Believe it or not, there are a number of people who are posting things like, “If your church doesn’t have services on Christmas Sunday, find another church.”
Now I will admit that it seems ironic that churches cancel services on a holiday that we claim celebrates the birth of Christ. I can’t imagine anyone doing that for Resurrection Sunday (aka Easter). In fact, there are churches who have services throughout Holy Week from Palm Sunday to Resurrection Sunday. And aren’t we the ones arguing that folks should Keep Christ in Christmas and that Jesus is the Reason for the Season?
But what I want to ask here is that really a good reason to leave your church and find another?

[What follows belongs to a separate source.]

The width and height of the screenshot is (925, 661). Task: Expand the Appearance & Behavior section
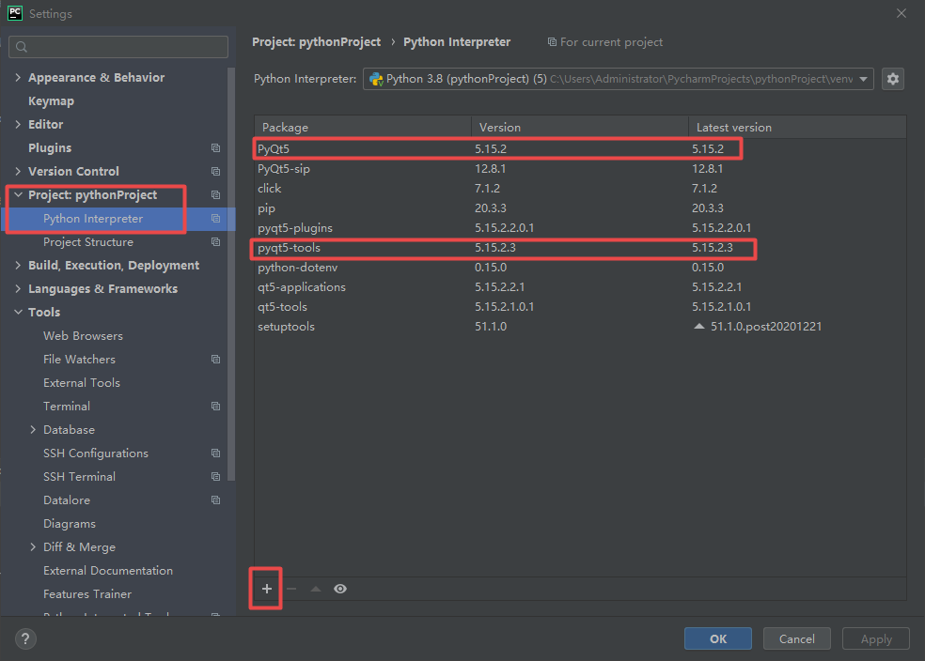(16, 77)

It’s hard to find a Biblical warrant for such a decision. Folks advocating this view tend to quote Hebrews 20:25:
not forsaking the assembling of ourselves together, as is the manner of some, but exhorting one another, and so much the more as you see the Day approaching.
Even so, Jesus Himself said:
And He said to them,
So the strict expectation of church attendance on the Lord’s Day would seem contrary to this admonition and to Paul’s warning that the letter of the law kills but the spirit gives life [2 Corinthians 3:6]. Given that the last time Christmas fell on a Sunday was in 2011, one exception in, at most, 260 weeks should be acceptable to anyone except a Modern-day Pharisee.

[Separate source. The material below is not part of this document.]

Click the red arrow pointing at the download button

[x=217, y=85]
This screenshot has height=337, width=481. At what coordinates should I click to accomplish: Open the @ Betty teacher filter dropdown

A more serious charge is that we’re cancelling services for a holiday that we are not commanded to observe in the Bible. We might call this the Super Bowl objection, because we have a similar argument when services are cancelled on Super Bowl Sunday. The general argument is that we shouldn’t cancel worship services for special events of a secular or extraBiblical nature. This is, of course, an argument from silence, a logical fallacy. Just because it’s not in the Bible somewhere doesn’t mean we shouldn’t celebrate a Holiday dedicated to the Incarnation of Christ. Of course, if it is a holiday dedicated to the Savior’s Birth, one does wonder why the church doors aren’t open for those who look forward to worshipping God on the day upon which we commemorate His Incarnation?
Some suppose that the only logical answer to this question is that the church is too worldly and thus should be abandoned for a more spiritually minded body. I would strongly caution any Christian from using a Christmas service or its lack as a litmus test for worldliness… because in one of my previous posts I did not that there are some Christians who do not celebrate Christmas at all, having erroneously determined that it is a pagan holiday based on a genetic fallacy. Even if your church thinks of Christmas as a Christian holiday, a lack of services one Sunday out of every five to eleven years is still not necessarily an indicator of worldliness. Point in fact, the next time we’re going to hear arguments about this “huge” issue that some are making out to be a litmus test for worldliness is 2022, 2033, 2039, 2044 and 2050.
You’re going to have to consider more factors than the fact that your church decided to not to have services a couple times a decade in order to determine whether it is on fact worldly and worthy of leaving.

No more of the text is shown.